Após acumular perda de 17,4% em abril, até o dia 18, o fundo imobiliário de recebíveis Hectare CE (HCTR11) se recuperou nesta terça-feira (19), depois de a gestora Hectare publicar um relatório em que busca esclarecer os questionamentos sobre potenciais conflitos de interesse envolvendo o portfólio.

O fundo liderou ontem as perdas do Ifix, índice que acompanha os fundos imobiliários listados na Bolsa, com queda de 7,3%, para R$ 97,50, mas fechou hoje em alta de 7,5% a R$ 104,80.

Segundo um gestor de fundos imobiliários que não quis se identificar, a queda recente da cota do fundo na Bolsa se deve a uma série de dúvidas envolvendo o investimento do Hectare CE, inclusive com a falta de detalhamento sobre a oferta de cotas em andamento, no valor de até R$ 4,862 milhões.

O HCTR11 é um fundo de papel que tem 72,8% da carteira alocados em CRIs (Certificados de Recebíveis Imobiliários), que correspondem a títulos de divída com lastro em recebíveis do setor imobiliário.

O questionamento sobre os investimentos do fundo surgiu em março, quando o HCTR11 comprou R$ 78,3 milhões em CRIs do Shopping Popular Circuito de Compras, conhecido como “Feira da Madrugada”, localizado na cidade de São Paulo.

A gestora investe em títulos com lastro em recebíveis desse empreendimento desde agosto de 2020. O novo investimento foi feito por meio da compra dos papéis no mercado secundário e correspondeu a cotas do tipo mezanino, que absorvem primeiro as perdas em caso de inadimplência em relação às cotas seniores, que são mais protegidas.

A ressalva por parte do mercado se deve ao fato de o fundo já ter uma participação no capital do shopping como acionista minoritário, com um valor em carteira de R$ 231 milhões.
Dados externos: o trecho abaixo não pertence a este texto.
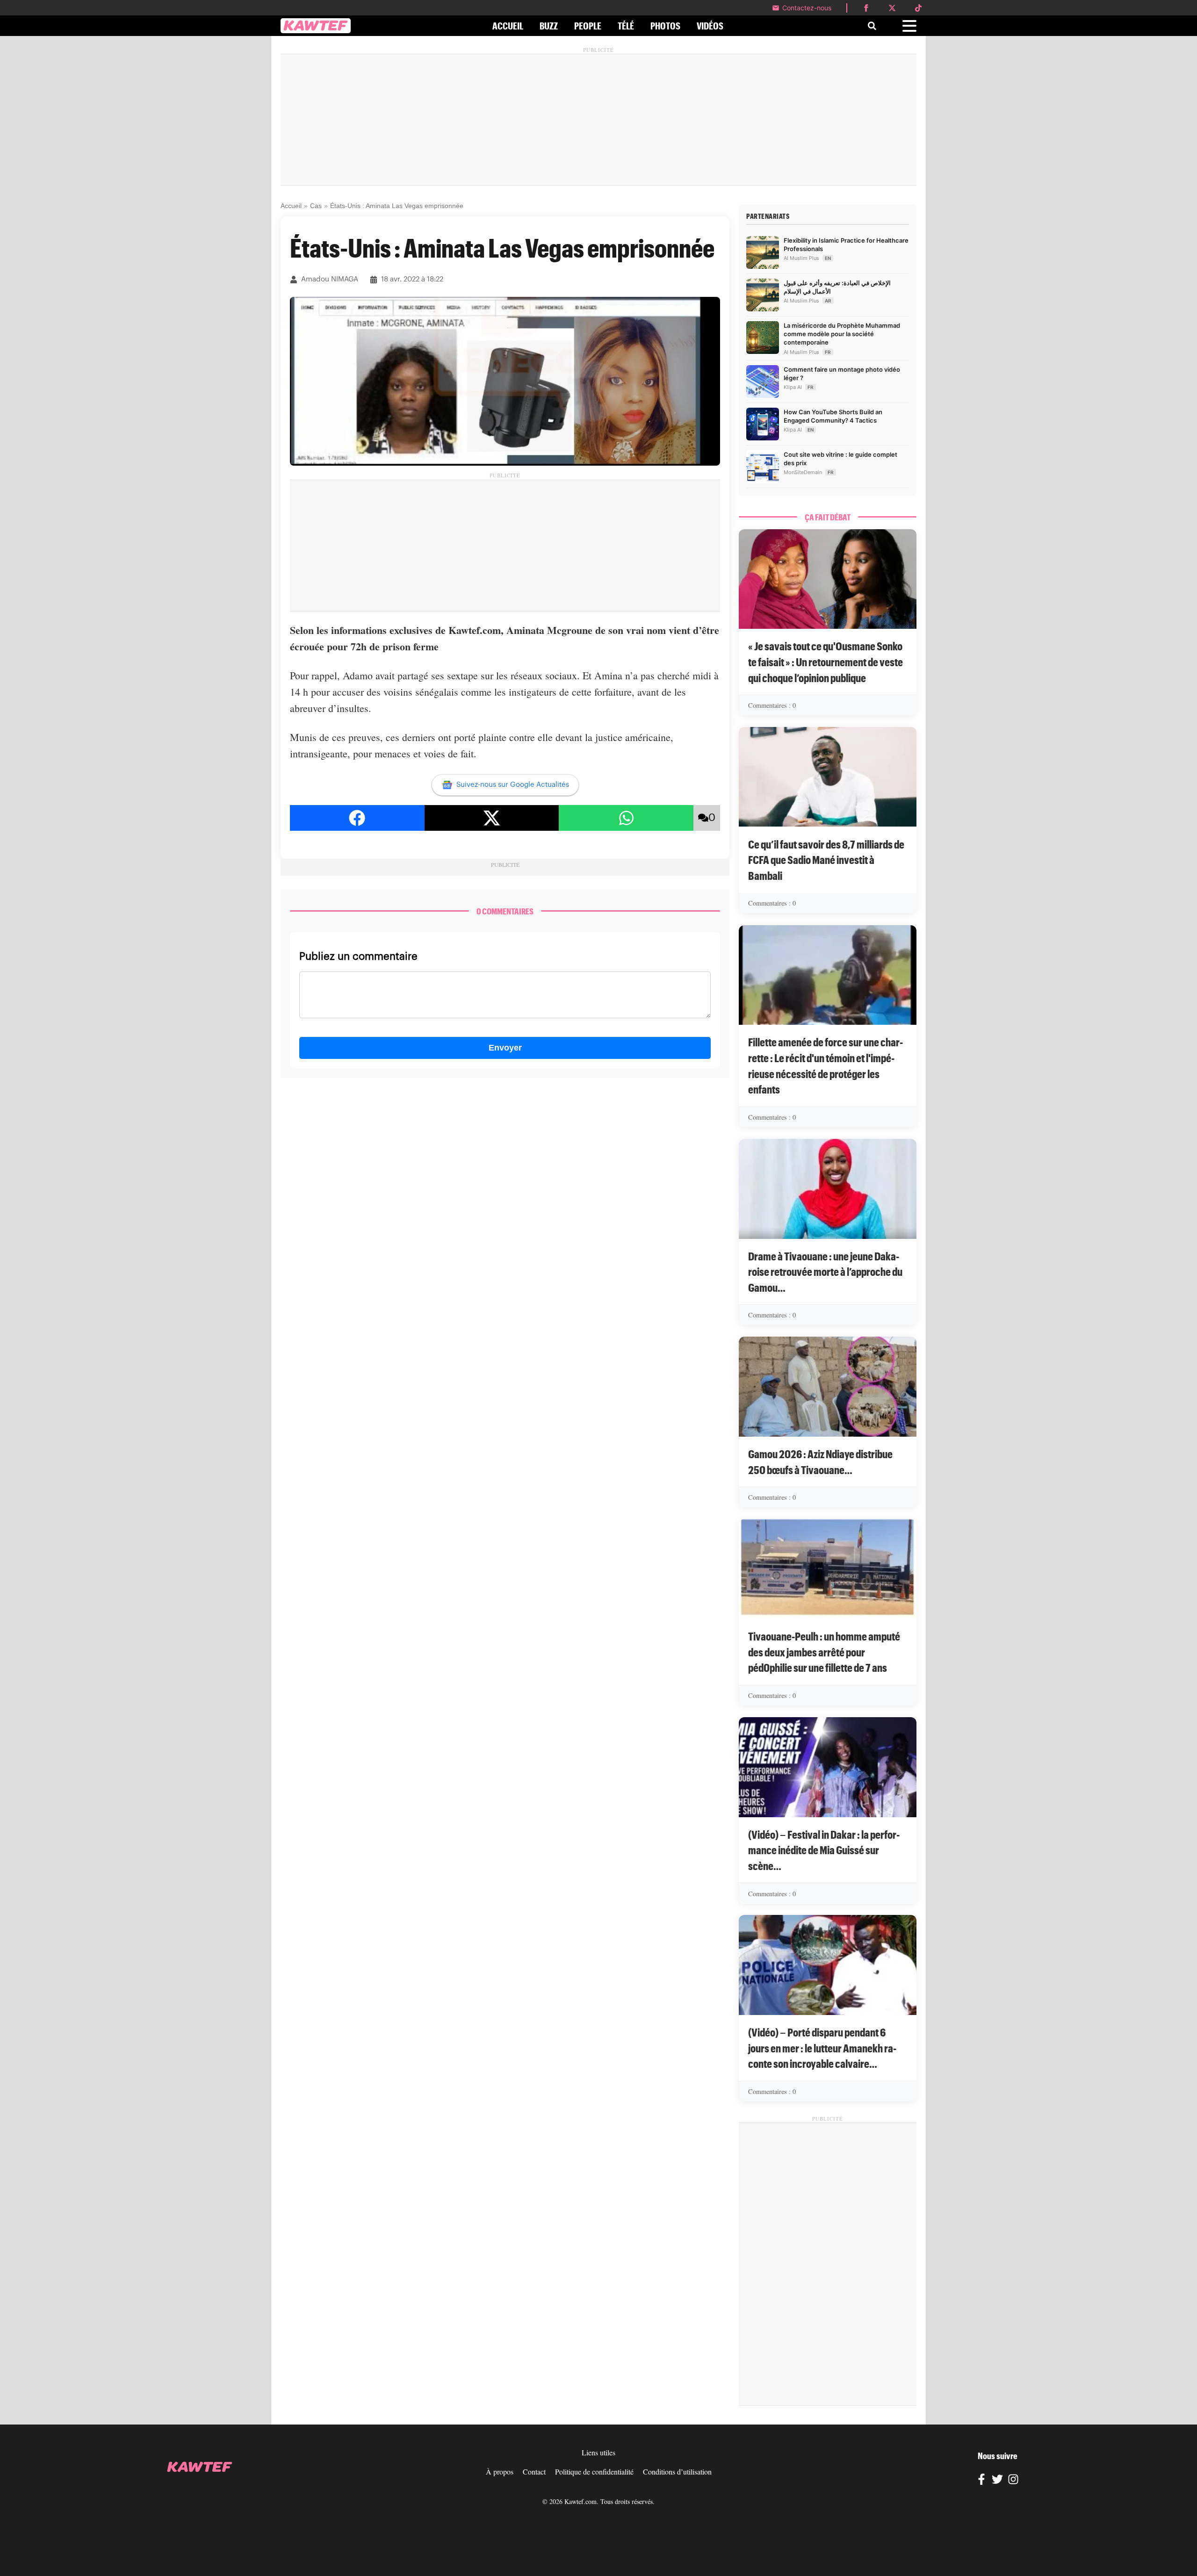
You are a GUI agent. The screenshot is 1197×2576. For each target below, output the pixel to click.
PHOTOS (665, 25)
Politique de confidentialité (594, 2471)
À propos (499, 2471)
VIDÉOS (710, 25)
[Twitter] (997, 2480)
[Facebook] (981, 2480)
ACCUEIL (507, 25)
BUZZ (549, 25)
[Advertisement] (598, 119)
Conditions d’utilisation (677, 2471)
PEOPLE (587, 25)
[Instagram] (1013, 2480)
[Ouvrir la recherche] (872, 26)
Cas (316, 205)
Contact (534, 2471)
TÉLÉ (626, 25)
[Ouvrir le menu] (909, 26)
A alocação foi feita em setembro de 2021 por meio da compra de cotas do fundo de fundos R CAP 1810 (XBXO11), o que, na visão de alguns analistas, configuraria um conflito de interesse, já que o fundo estaria financiando um ativo do qual já é sócio.

“O mercado questiona se essa seria uma forma de o fundo investir além do limite de 10% por ativo, já que estaria concentrando a exposição em um mesmo emissor”, diz um gestor de FII.

Outro analista complementa: “não é comum no mercado um fundo de recebíveis, que tem como mandato comprar papéis de dívida do setor imobiliário, investir no equity de um ativo”.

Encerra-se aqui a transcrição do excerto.